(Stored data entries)
= Beginning of Section =

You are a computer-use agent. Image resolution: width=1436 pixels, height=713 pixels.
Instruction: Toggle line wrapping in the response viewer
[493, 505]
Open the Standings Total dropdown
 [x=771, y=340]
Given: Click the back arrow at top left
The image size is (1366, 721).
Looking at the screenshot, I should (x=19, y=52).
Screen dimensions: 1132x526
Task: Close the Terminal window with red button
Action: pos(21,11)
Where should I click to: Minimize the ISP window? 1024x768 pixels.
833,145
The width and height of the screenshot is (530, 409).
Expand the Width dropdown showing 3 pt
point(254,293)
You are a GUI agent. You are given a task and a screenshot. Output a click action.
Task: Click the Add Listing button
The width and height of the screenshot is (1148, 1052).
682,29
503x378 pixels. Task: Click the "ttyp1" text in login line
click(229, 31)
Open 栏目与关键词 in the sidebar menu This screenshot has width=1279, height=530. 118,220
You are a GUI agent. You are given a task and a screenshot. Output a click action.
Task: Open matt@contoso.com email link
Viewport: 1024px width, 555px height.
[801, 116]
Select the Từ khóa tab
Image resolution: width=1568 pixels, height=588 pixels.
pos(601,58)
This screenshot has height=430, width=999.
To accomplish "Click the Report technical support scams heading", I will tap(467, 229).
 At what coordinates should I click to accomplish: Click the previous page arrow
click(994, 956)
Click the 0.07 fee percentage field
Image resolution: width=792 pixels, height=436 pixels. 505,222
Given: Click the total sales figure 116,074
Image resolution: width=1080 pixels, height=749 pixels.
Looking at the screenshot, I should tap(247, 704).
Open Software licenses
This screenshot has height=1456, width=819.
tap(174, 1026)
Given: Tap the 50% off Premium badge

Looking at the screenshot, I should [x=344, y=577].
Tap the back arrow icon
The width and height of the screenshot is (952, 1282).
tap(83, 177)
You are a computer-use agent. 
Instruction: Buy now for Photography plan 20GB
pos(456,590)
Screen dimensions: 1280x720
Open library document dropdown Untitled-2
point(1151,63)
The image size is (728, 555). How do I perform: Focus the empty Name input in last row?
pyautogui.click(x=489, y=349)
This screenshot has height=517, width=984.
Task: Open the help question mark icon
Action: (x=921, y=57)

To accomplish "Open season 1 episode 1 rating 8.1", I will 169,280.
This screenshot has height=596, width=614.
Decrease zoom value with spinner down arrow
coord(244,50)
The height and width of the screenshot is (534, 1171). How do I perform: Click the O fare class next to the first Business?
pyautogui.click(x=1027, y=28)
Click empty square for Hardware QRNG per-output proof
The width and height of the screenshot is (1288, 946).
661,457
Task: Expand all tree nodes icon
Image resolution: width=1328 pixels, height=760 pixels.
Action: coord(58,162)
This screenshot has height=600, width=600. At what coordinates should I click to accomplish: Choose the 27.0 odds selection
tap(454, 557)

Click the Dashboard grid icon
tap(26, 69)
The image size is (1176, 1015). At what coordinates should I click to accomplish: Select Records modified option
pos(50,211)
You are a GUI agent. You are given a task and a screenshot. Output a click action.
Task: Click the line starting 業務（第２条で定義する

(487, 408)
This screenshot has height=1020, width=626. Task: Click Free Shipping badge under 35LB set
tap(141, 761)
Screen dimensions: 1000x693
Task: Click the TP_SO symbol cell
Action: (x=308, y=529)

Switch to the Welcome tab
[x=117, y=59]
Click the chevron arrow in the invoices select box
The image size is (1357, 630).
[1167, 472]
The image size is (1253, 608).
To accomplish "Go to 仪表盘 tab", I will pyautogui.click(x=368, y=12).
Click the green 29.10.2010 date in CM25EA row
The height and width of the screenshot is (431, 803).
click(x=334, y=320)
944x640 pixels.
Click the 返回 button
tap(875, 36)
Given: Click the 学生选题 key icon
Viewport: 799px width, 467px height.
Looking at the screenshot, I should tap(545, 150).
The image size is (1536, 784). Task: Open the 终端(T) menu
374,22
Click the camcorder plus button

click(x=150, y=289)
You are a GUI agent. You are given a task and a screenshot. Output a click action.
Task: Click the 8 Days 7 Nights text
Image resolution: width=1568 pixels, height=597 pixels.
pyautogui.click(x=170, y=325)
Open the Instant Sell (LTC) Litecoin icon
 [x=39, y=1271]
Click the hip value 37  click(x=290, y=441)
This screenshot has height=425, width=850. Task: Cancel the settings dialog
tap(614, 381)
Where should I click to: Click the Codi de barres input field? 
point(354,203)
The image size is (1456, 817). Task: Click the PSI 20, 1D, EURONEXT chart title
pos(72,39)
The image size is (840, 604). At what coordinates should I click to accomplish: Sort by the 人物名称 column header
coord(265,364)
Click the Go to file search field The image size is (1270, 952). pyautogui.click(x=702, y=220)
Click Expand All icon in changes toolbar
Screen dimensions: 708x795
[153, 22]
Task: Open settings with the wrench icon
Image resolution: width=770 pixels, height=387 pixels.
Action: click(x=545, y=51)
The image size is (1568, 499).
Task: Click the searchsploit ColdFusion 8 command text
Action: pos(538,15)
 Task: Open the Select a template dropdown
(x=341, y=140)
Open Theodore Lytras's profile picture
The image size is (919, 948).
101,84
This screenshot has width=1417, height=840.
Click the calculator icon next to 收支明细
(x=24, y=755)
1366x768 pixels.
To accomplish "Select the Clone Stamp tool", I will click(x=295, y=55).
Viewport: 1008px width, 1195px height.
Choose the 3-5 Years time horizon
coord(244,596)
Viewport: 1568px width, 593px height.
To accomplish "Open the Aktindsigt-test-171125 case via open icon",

= End of Section =

* _What is expected_: For this exercise, output the entries above exactly as written.

* _Answer below_:
You are a computer-use agent. Image resolution: width=1436 pixels, height=713 pixels.
Instruction: Toggle line wrapping in the response viewer
[493, 505]
Open the Standings Total dropdown
 [x=771, y=340]
Given: Click the back arrow at top left
The image size is (1366, 721).
Looking at the screenshot, I should (x=19, y=52).
Screen dimensions: 1132x526
Task: Close the Terminal window with red button
Action: pos(21,11)
Where should I click to: Minimize the ISP window? 1024x768 pixels.
833,145
The width and height of the screenshot is (530, 409).
Expand the Width dropdown showing 3 pt
point(254,293)
You are a GUI agent. You are given a task and a screenshot. Output a click action.
Task: Click the Add Listing button
The width and height of the screenshot is (1148, 1052).
682,29
503x378 pixels. Task: Click the "ttyp1" text in login line
click(229, 31)
Open 栏目与关键词 in the sidebar menu This screenshot has width=1279, height=530. 118,220
You are a GUI agent. You are given a task and a screenshot. Output a click action.
Task: Open matt@contoso.com email link
Viewport: 1024px width, 555px height.
[801, 116]
Select the Từ khóa tab
Image resolution: width=1568 pixels, height=588 pixels.
pos(601,58)
This screenshot has height=430, width=999.
To accomplish "Click the Report technical support scams heading", I will tap(467, 229).
 At what coordinates should I click to accomplish: Click the previous page arrow
click(994, 956)
Click the 0.07 fee percentage field
Image resolution: width=792 pixels, height=436 pixels. 505,222
Given: Click the total sales figure 116,074
Image resolution: width=1080 pixels, height=749 pixels.
Looking at the screenshot, I should tap(247, 704).
Open Software licenses
This screenshot has height=1456, width=819.
tap(174, 1026)
Given: Tap the 50% off Premium badge

Looking at the screenshot, I should [x=344, y=577].
Tap the back arrow icon
The width and height of the screenshot is (952, 1282).
tap(83, 177)
You are a computer-use agent. 
Instruction: Buy now for Photography plan 20GB
pos(456,590)
Screen dimensions: 1280x720
Open library document dropdown Untitled-2
point(1151,63)
The image size is (728, 555). How do I perform: Focus the empty Name input in last row?
pyautogui.click(x=489, y=349)
This screenshot has height=517, width=984.
Task: Open the help question mark icon
Action: (x=921, y=57)

To accomplish "Open season 1 episode 1 rating 8.1", I will 169,280.
This screenshot has height=596, width=614.
Decrease zoom value with spinner down arrow
coord(244,50)
The height and width of the screenshot is (534, 1171). How do I perform: Click the O fare class next to the first Business?
pyautogui.click(x=1027, y=28)
Click empty square for Hardware QRNG per-output proof
The width and height of the screenshot is (1288, 946).
661,457
Task: Expand all tree nodes icon
Image resolution: width=1328 pixels, height=760 pixels.
Action: coord(58,162)
This screenshot has height=600, width=600. At what coordinates should I click to accomplish: Choose the 27.0 odds selection
tap(454, 557)

Click the Dashboard grid icon
tap(26, 69)
The image size is (1176, 1015). At what coordinates should I click to accomplish: Select Records modified option
pos(50,211)
You are a GUI agent. You are given a task and a screenshot. Output a click action.
Task: Click the line starting 業務（第２条で定義する

(487, 408)
This screenshot has height=1020, width=626. Task: Click Free Shipping badge under 35LB set
tap(141, 761)
Screen dimensions: 1000x693
Task: Click the TP_SO symbol cell
Action: (x=308, y=529)

Switch to the Welcome tab
[x=117, y=59]
Click the chevron arrow in the invoices select box
The image size is (1357, 630).
[1167, 472]
The image size is (1253, 608).
To accomplish "Go to 仪表盘 tab", I will pyautogui.click(x=368, y=12).
Click the green 29.10.2010 date in CM25EA row
The height and width of the screenshot is (431, 803).
click(x=334, y=320)
944x640 pixels.
Click the 返回 button
tap(875, 36)
Given: Click the 学生选题 key icon
Viewport: 799px width, 467px height.
Looking at the screenshot, I should tap(545, 150).
The image size is (1536, 784). Task: Open the 终端(T) menu
374,22
Click the camcorder plus button

click(x=150, y=289)
You are a GUI agent. You are given a task and a screenshot. Output a click action.
Task: Click the 8 Days 7 Nights text
Image resolution: width=1568 pixels, height=597 pixels.
pyautogui.click(x=170, y=325)
Open the Instant Sell (LTC) Litecoin icon
 [x=39, y=1271]
Click the hip value 37  click(x=290, y=441)
This screenshot has height=425, width=850. Task: Cancel the settings dialog
tap(614, 381)
Where should I click to: Click the Codi de barres input field? 
point(354,203)
The image size is (1456, 817). Task: Click the PSI 20, 1D, EURONEXT chart title
pos(72,39)
The image size is (840, 604). At what coordinates should I click to accomplish: Sort by the 人物名称 column header
coord(265,364)
Click the Go to file search field The image size is (1270, 952). pyautogui.click(x=702, y=220)
Click Expand All icon in changes toolbar
Screen dimensions: 708x795
[153, 22]
Task: Open settings with the wrench icon
Image resolution: width=770 pixels, height=387 pixels.
Action: click(x=545, y=51)
The image size is (1568, 499).
Task: Click the searchsploit ColdFusion 8 command text
Action: pos(538,15)
 Task: Open the Select a template dropdown
(x=341, y=140)
Open Theodore Lytras's profile picture
The image size is (919, 948).
101,84
This screenshot has width=1417, height=840.
Click the calculator icon next to 收支明细
(x=24, y=755)
1366x768 pixels.
To accomplish "Select the Clone Stamp tool", I will click(x=295, y=55).
Viewport: 1008px width, 1195px height.
Choose the 3-5 Years time horizon
coord(244,596)
Viewport: 1568px width, 593px height.
To accomplish "Open the Aktindsigt-test-171125 case via open icon",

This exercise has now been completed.